Vu les articles L. 2421-8 et L. 1245-2 alinéa 2 du code du travail ;

Attendu que pour allouer au salarié une certaine somme à titre d'indemnité de requalification, l'arrêt énonce qu'aux termes de l'article L. 1245-2 alinéa 2, du code du travail, en cas de requalification du contrat de travail à durée déterminée en contrat de travail à durée indéterminée, il est accordé au salarié une indemnité qui ne peut être inférieure à un mois de salaire ;

Attendu cependant que l'indemnité de requalification, à laquelle est tenu l'employeur lorsque le juge fait droit à la demande de requalification au motif d'une irrégularité du contrat à durée déterminée initial ou de ceux qui lui ont fait suite, n'est pas due lorsque le contrat à durée déterminée devient un contrat à durée indéterminée du seul fait de la poursuite de la relation contractuelle de travail après l'échéance de son terme ; qu'il en est ainsi lorsque, du fait de l'absence de saisine de l'inspecteur du travail avant le terme du contrat à durée déterminée conclu avec un salarié investi d'un mandat représentatif, le contrat devient à durée indéterminée ;

Qu'en statuant comme elle a fait, alors qu'elle avait constaté que le contrat à durée déterminée avait été régulièrement conclu et qu'en raison de l'absence de saisine préalable de l'inspecteur du travail il s'était poursuivi au delà de son terme, la cour d'appel a violé les textes susvisés ;

Et vu l'article 627 du code de procédure civile, les parties en ayant été avisées en application de l'article 1015 du même code ;

PAR CES MOTIFS :

CASSE ET ANNULE, mais seulement en ce qu'il condamne l'association à payer au salarié une indemnité de requalification de 2 150 euros bruts, l'arrêt rendu le 28 juin 2017, entre les parties, par la cour d'appel de Paris ;

DIT n'y avoir lieu à renvoi ;

Déboute M. T... de sa demande en paiement d'une indemnité de requalification.

- Président : M. Cathala - Rapporteur : Mme Pécaut-Rivolier - Avocat général : M. Liffran - Avocat(s) : SCP Baraduc, Duhamel et Rameix ; SCP Thouvenin, Coudray et Grévy -

Textes visés :

Articles L. 1245-2, alinéa 2, et L. 2421-8 du code du travail.

Rapprochement(s) :

Sur l'absence d'indemnité de requalification en cas de poursuite de la relation contractuelle après l'échéance d'un contrat à durée déterminée, à rapprocher : Soc., 22 mars 2006, pourvois n° 04-45.411 et 04-48.264, Bull. 2006, V, n° 118 (rejet), et les arrêts cités.

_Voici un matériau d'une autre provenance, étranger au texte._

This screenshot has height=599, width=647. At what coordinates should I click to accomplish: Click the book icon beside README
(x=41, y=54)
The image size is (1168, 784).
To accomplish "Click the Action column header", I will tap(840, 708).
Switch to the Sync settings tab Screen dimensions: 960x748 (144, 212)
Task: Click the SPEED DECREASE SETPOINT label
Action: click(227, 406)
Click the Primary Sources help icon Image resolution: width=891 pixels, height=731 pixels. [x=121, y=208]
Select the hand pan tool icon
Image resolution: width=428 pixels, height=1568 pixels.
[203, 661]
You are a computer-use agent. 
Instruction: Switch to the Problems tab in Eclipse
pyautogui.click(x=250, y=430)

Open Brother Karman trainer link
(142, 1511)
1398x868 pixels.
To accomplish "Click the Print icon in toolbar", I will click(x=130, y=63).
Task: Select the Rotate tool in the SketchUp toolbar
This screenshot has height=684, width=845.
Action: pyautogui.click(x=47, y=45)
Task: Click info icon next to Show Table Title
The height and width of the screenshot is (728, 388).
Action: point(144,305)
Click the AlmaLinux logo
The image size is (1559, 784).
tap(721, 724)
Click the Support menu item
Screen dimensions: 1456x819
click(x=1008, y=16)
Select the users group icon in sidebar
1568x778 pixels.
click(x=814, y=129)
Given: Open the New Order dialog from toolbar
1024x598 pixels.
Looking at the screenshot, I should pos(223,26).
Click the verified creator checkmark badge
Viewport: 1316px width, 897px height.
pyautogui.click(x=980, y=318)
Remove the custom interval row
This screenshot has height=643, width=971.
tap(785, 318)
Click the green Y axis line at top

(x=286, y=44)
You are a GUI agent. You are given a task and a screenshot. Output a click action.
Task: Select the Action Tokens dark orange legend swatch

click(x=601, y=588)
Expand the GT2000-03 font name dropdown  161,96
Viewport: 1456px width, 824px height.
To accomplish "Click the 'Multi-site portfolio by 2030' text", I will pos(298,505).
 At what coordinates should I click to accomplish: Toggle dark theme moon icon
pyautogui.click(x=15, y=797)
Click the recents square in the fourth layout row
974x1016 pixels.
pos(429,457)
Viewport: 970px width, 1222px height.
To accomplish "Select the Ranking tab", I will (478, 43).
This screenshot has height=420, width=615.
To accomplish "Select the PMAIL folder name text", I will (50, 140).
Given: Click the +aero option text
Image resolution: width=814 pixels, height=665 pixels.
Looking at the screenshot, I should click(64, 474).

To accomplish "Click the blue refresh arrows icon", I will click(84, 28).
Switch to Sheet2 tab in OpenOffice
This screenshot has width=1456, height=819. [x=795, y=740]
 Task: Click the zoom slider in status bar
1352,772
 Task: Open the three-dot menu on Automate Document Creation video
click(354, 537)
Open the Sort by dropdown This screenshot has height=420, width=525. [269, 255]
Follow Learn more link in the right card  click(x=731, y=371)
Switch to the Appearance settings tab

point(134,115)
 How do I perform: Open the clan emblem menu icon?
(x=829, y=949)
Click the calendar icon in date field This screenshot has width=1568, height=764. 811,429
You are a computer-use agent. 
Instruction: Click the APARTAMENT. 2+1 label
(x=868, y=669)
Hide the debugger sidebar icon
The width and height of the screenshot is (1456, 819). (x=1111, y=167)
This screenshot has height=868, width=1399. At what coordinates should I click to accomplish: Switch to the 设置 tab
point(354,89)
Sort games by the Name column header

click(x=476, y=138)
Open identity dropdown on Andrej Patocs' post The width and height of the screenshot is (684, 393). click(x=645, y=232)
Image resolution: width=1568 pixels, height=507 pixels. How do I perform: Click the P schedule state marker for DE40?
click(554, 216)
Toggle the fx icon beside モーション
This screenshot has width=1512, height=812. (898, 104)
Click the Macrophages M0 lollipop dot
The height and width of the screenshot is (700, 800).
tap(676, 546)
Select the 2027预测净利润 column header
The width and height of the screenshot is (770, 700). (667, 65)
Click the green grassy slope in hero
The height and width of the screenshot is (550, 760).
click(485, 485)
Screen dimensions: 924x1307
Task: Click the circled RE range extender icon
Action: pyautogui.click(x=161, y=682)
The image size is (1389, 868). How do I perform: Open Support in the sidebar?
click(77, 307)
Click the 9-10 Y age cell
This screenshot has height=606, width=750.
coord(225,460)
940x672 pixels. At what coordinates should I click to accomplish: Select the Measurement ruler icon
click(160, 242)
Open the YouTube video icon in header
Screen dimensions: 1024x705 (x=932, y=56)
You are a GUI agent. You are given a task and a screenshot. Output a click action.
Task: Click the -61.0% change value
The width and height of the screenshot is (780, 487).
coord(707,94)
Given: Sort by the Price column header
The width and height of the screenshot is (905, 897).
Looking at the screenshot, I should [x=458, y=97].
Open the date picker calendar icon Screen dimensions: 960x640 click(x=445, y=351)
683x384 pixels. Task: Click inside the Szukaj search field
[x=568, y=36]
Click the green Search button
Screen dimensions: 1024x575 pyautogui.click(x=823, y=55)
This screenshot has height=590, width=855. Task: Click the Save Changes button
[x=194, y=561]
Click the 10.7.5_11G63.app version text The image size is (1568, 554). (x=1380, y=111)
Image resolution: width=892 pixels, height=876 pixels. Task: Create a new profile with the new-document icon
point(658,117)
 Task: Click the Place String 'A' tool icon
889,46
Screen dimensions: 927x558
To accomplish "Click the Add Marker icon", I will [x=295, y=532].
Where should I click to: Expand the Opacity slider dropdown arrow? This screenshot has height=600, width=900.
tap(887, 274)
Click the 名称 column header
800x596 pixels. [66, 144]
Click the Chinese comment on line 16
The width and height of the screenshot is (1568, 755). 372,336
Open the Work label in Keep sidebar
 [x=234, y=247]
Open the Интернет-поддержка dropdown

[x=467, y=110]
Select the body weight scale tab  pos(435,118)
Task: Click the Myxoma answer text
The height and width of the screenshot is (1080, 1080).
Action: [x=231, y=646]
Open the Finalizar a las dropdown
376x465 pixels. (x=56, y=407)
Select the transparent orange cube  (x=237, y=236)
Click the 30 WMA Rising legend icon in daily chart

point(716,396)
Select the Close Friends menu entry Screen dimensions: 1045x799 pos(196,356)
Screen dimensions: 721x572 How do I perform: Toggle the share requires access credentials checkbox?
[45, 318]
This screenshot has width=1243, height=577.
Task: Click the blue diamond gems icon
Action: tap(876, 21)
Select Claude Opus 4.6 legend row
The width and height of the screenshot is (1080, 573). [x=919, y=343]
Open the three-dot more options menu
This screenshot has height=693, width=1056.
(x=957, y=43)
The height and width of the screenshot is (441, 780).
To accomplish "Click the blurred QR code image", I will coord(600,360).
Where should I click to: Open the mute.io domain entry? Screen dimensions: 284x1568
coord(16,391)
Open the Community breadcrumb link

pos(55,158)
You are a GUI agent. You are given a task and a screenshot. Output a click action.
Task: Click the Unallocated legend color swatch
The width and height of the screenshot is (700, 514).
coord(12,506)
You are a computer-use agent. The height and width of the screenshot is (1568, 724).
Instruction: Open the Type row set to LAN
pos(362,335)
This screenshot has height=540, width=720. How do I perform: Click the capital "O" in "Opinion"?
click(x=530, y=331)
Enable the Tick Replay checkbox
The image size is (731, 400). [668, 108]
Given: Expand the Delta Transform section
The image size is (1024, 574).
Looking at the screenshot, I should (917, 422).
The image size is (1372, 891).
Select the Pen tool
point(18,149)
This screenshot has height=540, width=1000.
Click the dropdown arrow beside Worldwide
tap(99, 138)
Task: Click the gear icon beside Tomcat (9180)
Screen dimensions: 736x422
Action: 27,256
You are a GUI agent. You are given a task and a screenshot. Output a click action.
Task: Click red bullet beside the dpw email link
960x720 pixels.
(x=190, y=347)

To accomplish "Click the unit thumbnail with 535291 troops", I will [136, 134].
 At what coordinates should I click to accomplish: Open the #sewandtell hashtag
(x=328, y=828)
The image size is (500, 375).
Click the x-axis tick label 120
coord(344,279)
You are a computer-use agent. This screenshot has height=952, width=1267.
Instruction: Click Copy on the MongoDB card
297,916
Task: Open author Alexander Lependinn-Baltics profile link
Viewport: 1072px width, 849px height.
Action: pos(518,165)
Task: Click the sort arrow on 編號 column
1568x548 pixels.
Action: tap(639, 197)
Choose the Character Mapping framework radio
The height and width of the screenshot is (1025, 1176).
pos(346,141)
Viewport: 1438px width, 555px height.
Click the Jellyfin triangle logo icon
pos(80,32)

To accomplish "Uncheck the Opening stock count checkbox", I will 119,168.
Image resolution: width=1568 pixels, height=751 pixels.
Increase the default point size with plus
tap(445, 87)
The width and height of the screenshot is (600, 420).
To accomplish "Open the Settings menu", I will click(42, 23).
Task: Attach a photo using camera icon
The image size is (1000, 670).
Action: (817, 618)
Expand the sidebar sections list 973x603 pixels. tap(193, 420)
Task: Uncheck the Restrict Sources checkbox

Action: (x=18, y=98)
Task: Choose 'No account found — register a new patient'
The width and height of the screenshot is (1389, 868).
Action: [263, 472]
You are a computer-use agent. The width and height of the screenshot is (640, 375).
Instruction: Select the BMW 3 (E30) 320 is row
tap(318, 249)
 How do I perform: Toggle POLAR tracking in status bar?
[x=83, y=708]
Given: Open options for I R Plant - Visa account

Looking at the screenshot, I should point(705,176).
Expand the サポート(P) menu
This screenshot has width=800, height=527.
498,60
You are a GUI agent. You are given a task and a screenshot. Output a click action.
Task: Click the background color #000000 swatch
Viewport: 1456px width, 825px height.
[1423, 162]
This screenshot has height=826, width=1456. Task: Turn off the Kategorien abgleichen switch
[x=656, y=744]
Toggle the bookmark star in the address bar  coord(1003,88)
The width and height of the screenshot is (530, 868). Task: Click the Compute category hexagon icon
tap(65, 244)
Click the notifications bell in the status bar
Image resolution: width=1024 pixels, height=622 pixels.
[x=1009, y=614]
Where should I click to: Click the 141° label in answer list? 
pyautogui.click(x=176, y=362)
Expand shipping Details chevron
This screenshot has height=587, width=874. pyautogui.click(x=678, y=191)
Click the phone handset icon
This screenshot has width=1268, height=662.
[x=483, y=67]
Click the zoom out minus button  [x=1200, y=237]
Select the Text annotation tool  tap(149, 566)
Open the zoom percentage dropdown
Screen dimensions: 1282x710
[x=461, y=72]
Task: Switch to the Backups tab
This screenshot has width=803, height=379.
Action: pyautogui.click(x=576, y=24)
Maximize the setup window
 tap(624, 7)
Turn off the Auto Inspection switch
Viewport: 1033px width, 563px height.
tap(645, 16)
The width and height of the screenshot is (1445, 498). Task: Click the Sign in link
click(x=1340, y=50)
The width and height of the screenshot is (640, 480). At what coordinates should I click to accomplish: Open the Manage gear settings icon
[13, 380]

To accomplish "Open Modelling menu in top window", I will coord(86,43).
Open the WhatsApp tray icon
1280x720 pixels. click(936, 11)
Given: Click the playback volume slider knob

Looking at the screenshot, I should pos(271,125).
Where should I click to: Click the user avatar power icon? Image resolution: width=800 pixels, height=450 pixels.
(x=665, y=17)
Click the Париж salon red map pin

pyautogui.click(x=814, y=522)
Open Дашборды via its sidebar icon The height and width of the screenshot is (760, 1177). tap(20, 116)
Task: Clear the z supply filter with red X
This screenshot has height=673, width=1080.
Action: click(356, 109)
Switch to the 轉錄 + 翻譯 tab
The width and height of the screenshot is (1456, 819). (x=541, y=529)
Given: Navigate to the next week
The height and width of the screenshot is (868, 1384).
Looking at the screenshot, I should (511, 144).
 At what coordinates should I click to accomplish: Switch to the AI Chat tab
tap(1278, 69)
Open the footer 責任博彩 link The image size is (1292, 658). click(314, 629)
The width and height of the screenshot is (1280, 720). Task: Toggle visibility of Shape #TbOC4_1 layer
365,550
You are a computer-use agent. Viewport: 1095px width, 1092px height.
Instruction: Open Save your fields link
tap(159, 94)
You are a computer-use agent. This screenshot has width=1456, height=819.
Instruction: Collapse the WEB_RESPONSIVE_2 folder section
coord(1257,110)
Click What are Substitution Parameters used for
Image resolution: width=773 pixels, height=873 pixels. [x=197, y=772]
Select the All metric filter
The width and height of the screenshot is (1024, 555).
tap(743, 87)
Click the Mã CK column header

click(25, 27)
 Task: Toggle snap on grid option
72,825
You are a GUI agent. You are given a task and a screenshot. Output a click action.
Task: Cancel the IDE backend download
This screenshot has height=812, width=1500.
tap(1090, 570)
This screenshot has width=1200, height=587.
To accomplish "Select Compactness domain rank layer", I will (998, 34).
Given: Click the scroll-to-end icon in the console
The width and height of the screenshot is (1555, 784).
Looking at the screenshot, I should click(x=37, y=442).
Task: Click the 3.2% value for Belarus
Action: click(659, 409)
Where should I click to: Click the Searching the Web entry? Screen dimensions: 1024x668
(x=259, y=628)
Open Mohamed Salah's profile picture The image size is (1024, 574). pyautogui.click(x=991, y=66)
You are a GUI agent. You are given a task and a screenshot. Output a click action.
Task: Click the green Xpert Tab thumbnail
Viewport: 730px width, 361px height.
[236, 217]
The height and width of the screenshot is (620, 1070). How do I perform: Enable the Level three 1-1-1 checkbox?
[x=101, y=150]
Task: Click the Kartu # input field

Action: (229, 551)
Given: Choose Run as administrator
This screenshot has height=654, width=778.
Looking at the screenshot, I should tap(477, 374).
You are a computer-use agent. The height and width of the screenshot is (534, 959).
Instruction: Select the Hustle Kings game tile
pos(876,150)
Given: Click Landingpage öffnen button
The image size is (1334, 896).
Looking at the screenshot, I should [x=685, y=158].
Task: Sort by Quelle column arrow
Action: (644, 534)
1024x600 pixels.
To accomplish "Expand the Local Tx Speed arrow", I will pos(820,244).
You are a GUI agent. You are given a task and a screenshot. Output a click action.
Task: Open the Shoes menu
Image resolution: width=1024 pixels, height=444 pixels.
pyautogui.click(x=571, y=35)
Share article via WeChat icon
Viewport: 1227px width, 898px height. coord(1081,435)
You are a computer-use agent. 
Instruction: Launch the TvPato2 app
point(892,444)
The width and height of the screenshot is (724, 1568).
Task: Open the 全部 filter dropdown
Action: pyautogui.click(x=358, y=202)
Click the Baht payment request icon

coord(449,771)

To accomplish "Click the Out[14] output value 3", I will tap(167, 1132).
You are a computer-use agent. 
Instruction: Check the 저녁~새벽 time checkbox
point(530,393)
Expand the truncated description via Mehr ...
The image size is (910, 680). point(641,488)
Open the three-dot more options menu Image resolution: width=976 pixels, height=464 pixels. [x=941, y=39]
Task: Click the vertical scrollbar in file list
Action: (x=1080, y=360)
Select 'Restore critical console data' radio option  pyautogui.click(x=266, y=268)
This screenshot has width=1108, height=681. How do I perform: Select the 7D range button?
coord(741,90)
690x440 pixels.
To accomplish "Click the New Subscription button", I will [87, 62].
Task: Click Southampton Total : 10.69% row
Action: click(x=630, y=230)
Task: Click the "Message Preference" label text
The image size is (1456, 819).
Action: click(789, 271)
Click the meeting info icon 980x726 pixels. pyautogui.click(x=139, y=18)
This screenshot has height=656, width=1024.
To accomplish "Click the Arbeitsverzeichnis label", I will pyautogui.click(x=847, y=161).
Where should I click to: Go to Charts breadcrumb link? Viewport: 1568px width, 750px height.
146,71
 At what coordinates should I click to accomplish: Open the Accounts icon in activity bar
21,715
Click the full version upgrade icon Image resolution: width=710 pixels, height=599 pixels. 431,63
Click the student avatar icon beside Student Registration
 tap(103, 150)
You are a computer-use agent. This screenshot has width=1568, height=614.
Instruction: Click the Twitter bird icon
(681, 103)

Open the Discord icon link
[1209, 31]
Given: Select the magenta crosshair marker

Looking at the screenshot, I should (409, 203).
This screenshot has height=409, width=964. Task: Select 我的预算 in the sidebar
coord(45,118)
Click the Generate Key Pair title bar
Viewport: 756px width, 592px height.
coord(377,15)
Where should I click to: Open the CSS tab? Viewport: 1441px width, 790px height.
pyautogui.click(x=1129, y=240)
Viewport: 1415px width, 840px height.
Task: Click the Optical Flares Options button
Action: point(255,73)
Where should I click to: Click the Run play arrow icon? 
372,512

Sur l'absence d'indemnité de requalification en cas de prorogation du terme du contrat à durée déterminée d'un salarié protégé, à rapprocher : Soc., 27 septembre 2007, pourvoi n° 06-41.086, Bull. 2007, V, n° 144 (cassation partielle sans renvoi), et les arrêts cités ; Soc., 23 octobre 2012, pourvoi n° 11-19.210, Bull. 2012, V, n° 270 (rejet), et les arrêts cités.